Only I wasn’t going to take anything. I wouldn’t even drink much. Not after last time.
‘You can play your guitar,’ Joe said. He grinned. ‘It’ll be mental.’
* * *
I wasn’t sure if it was more or less mental than last Saturday. I was sober, which made me more aware of everything. The house seemed smaller now, and some of the faces were familiar – Shania sitting on Joe’s knee, rubbing her head against his cheek; Kevin, drinking vodka in the corner and moaning about his girlfriend, and of course Joe himself. All the rest might have been the same as last week, or different. Some stuck around all night, others came for an hour or two. I sat on the broad arm of o
ne of the leather armchairs and played my guitar. Some people ignored me, which didn’t bother me at all. It was just like busking except without the money, though Joe kept bringing me cans of lager. After the third one I refused any more. I didn’t want him thinking I was a freeloader and a pisshead, though I didn’t think he minded about either of those things. He watched my fingers attentively.
‘I wish I could do that,’ he said. ‘Could you teach me?’
‘Sure,’ I said. Maybe that would be my new job: travelling the world teaching people guitar in return for a free room. The teaching troubadour.
‘Then you can play me those love songs I bought you,’ Shania said, her face all shiny. Her eyes looked at him adoringly and I was reminded, with a squirm of unease, of Louise looking at Ricky. He didn’t answer, but ran his hand down her thigh, and she rested back against his shoulder.
A girl said, ‘Have I seen you somewhere before?’
Why did people ask that? But she was pretty in a plump, soft way, with dark hair and eyes, and she was at least as old as me, so I smiled – not a RyLee smile, just in case – and said, ‘I busk a good bit round the city centre. You might have seen me there.’
‘Nah. I’m never in the town these days.’ She took a drag on her cigarette. ‘You look dead familiar. I’m Lola.’
I looked down at the guitar. ‘Maybe you saw me here last week?’
‘I wasn’t here last week. Couldn’t get a babysitter.’ She wrinkled her nose. ‘You’re class. You should go on TV.’
‘Maybe. Hey – I’m tired. Going to head up to bed.’ Lola looked at me suggestively. ‘Um. See you,’ I said and scarpered.

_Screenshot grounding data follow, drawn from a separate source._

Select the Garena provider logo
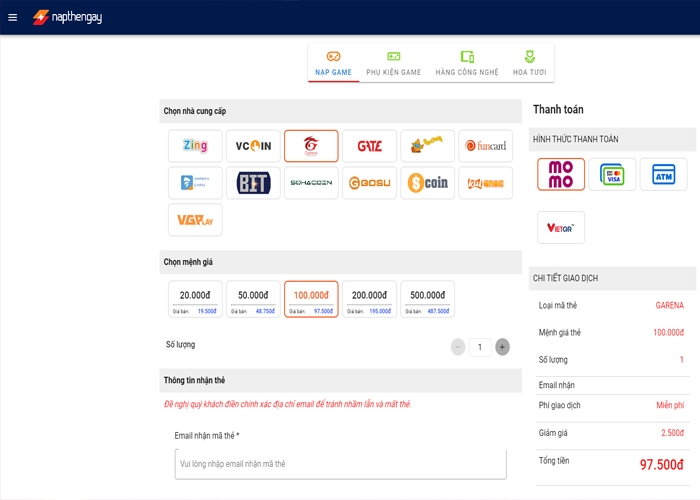Viewport: 700px width, 500px height. pyautogui.click(x=311, y=146)
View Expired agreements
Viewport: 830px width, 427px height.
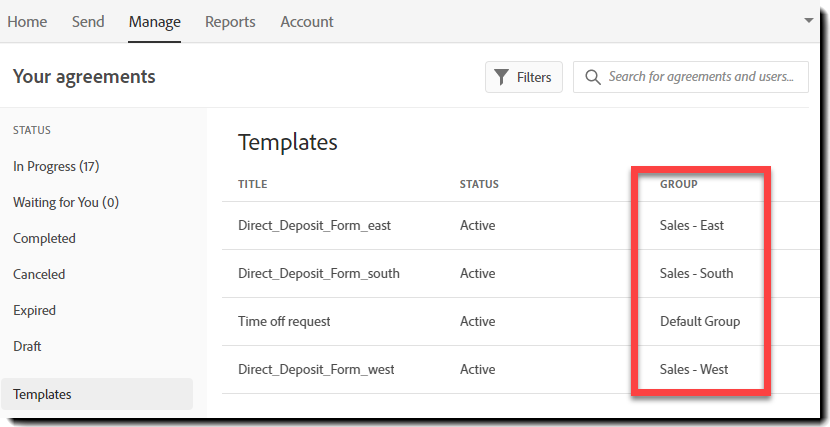click(34, 310)
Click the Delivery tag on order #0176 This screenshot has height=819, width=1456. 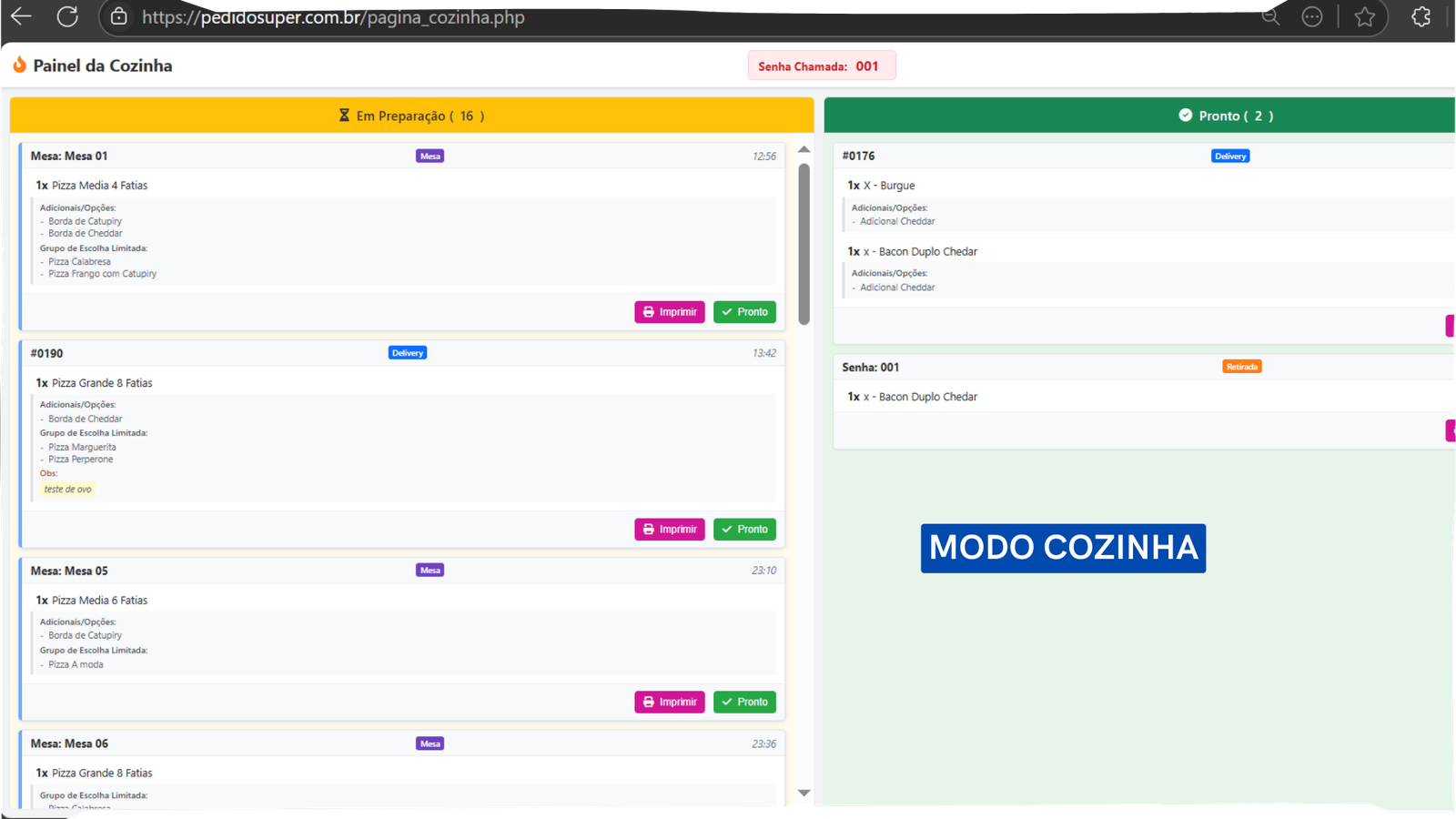tap(1230, 157)
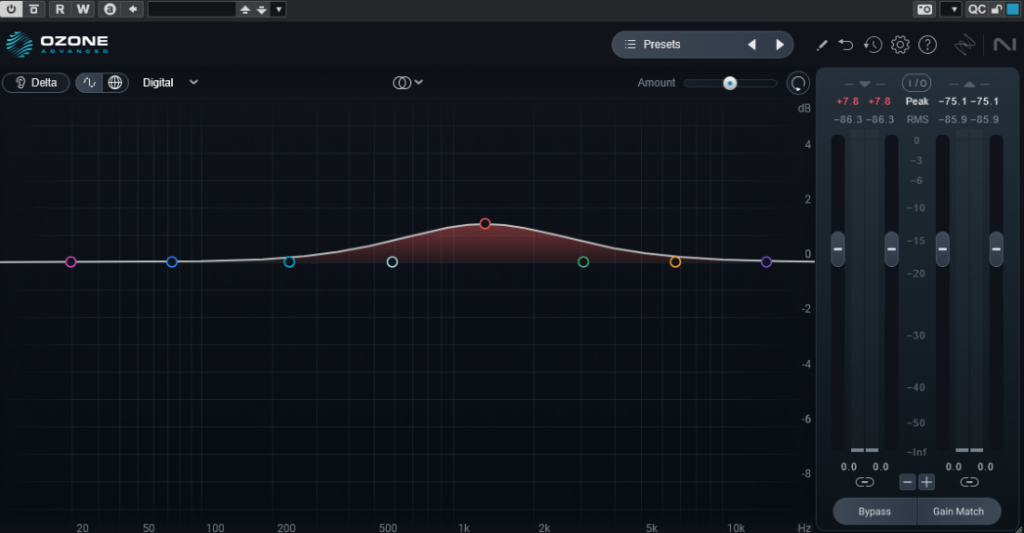This screenshot has height=533, width=1024.
Task: Take a snapshot with the camera icon
Action: tap(923, 9)
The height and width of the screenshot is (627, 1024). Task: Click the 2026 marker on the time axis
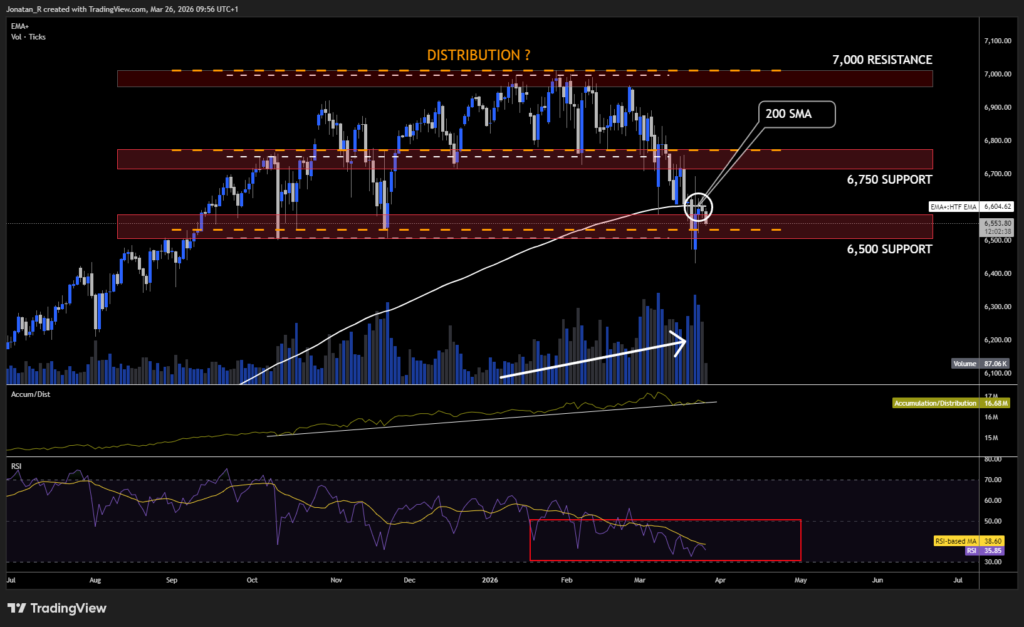point(489,579)
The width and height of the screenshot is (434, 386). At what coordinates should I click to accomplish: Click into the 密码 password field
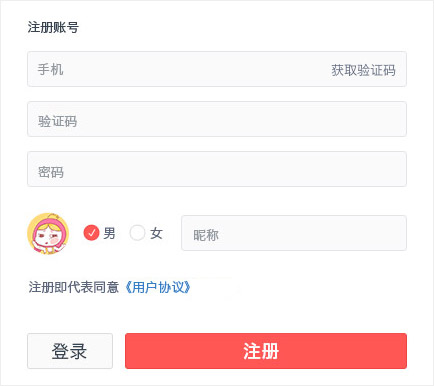pyautogui.click(x=217, y=169)
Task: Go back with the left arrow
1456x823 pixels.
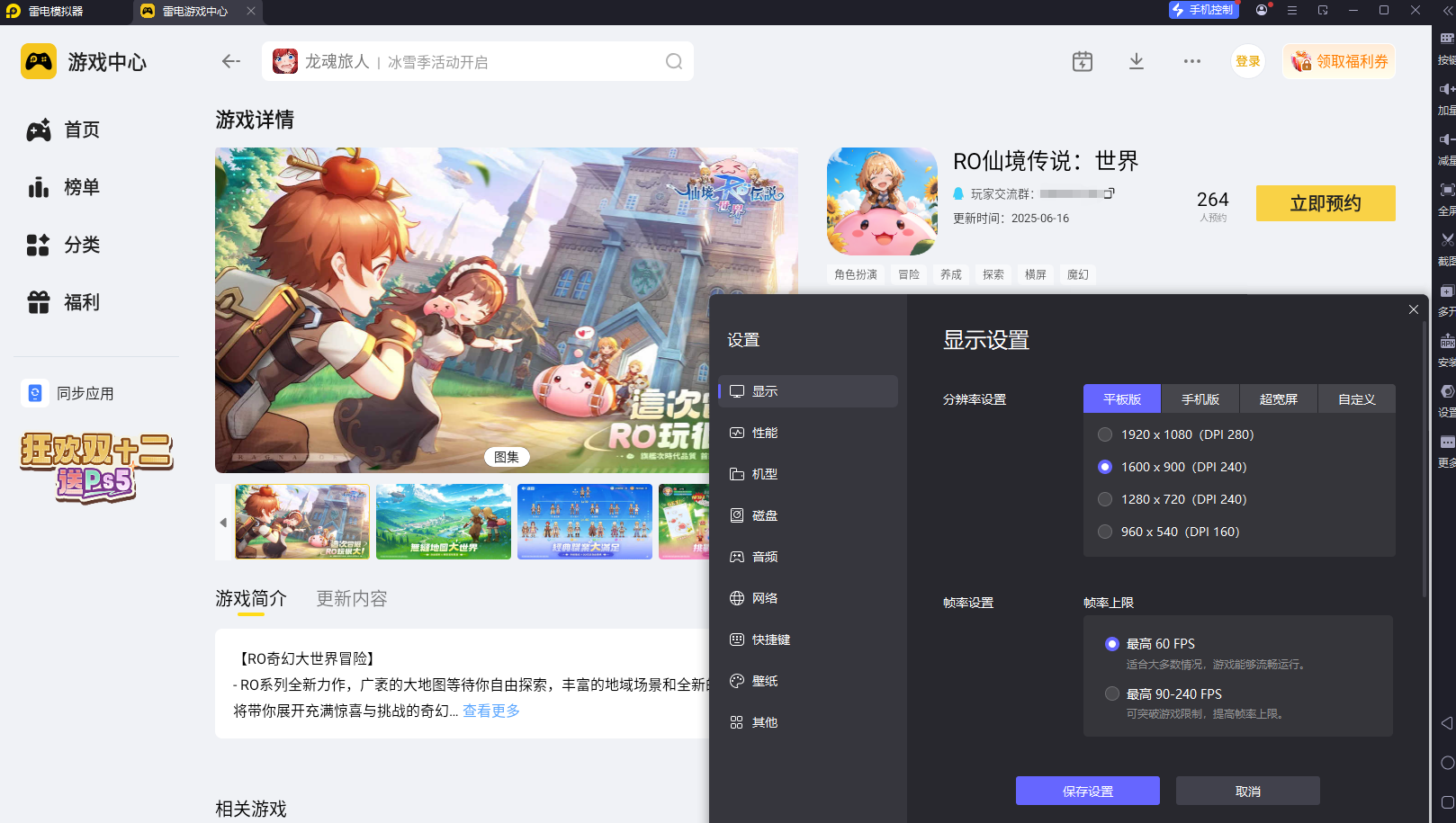Action: [231, 61]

The first-floor landing was crammed with people smoking and talking, and the bathroom was in the kind of shape you’d expect after four hours of partying, but when I went up into the attic and closed the door, and wedged the sewing machine against it just in case someone was looking for somewhere to shag, it wasn’t too bad. I’d made up a bed on the floor with the sleeping bag; my guitar was leaning against the wall, my clothes were in the wardrobe and fresh air came through the skylight with the occasional distant squeal of a banger. The party sounds were only a dull bass roar and the odd raised voice, not enough to disturb someone who’d stayed at the Crossroads Hostel for weeks.